First, Honig says, it’s a mistake to think of abortion purely as a women’s issue: “The loss of women’s rights is a loss for men.” She suggests that Democrats should start using the line “women’s health is not a women’s issue”, adding that “women who don’t have choices, in my opinion anyway, are not fun to live with”.

More broadly, she feels that the Democrats need to avoid falling into the young men v young women dichotomy laid out by the Republicans – and pollsters. “To over-extrapolate from these polls risks feminizing the Democratic party, which is what Republicans want to do, so that they can claim to embody a kind of masculinity that is fascist-forward.”
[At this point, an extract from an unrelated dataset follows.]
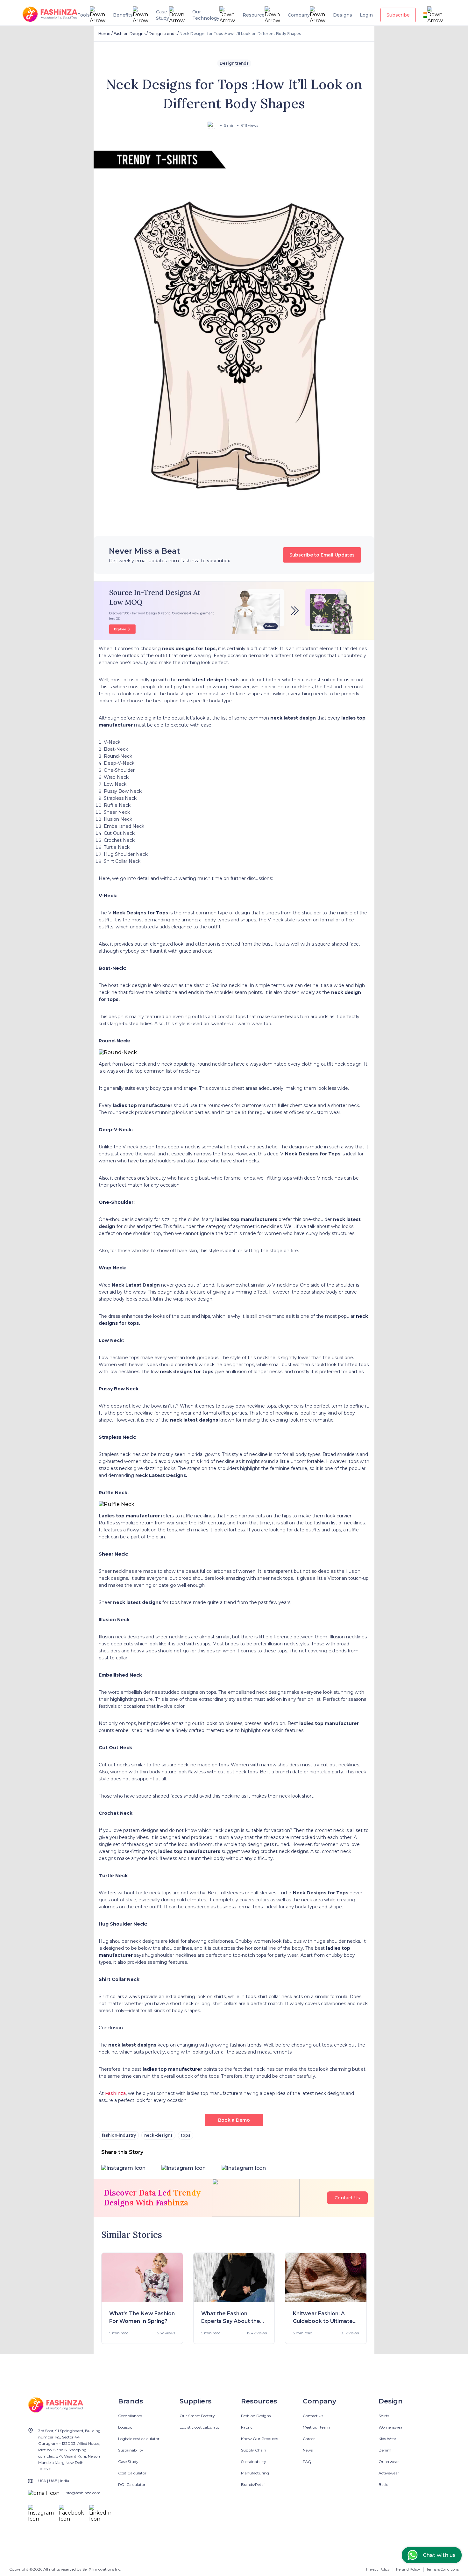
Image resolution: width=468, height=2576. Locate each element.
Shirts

Republicans have used this gendered messaging before. “They made Obama into a representative of a kind of feminized liberal man,” Honig says. “With Biden, there was an objective fact of his age, but that was turned into saying he had aged out of any masculinity he might once have had. They did something quite similar to John Kerry, who was a war hero, but by the time they were done with him, he was just a guy who was married to a wealthy woman.”

Rather than trying to appeal to young men as an aggrieved demographic group, she suggests, Democrats should try to think beyond gender to the other economic, class and community groups young men are part of: unions, professions, students, parents. “I think by supporting the United Auto Workers, for example, [Democrats] are supporting men between the ages of 18 and 30.”

Three months out from the election, the political reality remains that Republicans have nothing to offer men legislatively, but lots to offer in messaging. The Democrats have lots to offer in policy but are afraid to say the “m” word.

But things can change quickly. After the far right performed so well in the European elections, Emmanuel Macron called snap French parliamentary elections – an incredibly risky strategy that paid off. Among voters 18-24, the far-right National Rally still did well, with 33% of first round votes. But the leftwing New Popular Front fared even better, winning 48%. It did so by promising to invest in public services, freeze prices, raise the minimum wage and embargo arms to Israel.

America is not in the same political reality as France, but its election is not a done deal either. Young men’s votes are still up for grabs. “Democrats are missing a huge opportunity to say that they see and hear the issues of a certain kind of young man,” Reeves says, “and that they are at least open to acknowledging them.”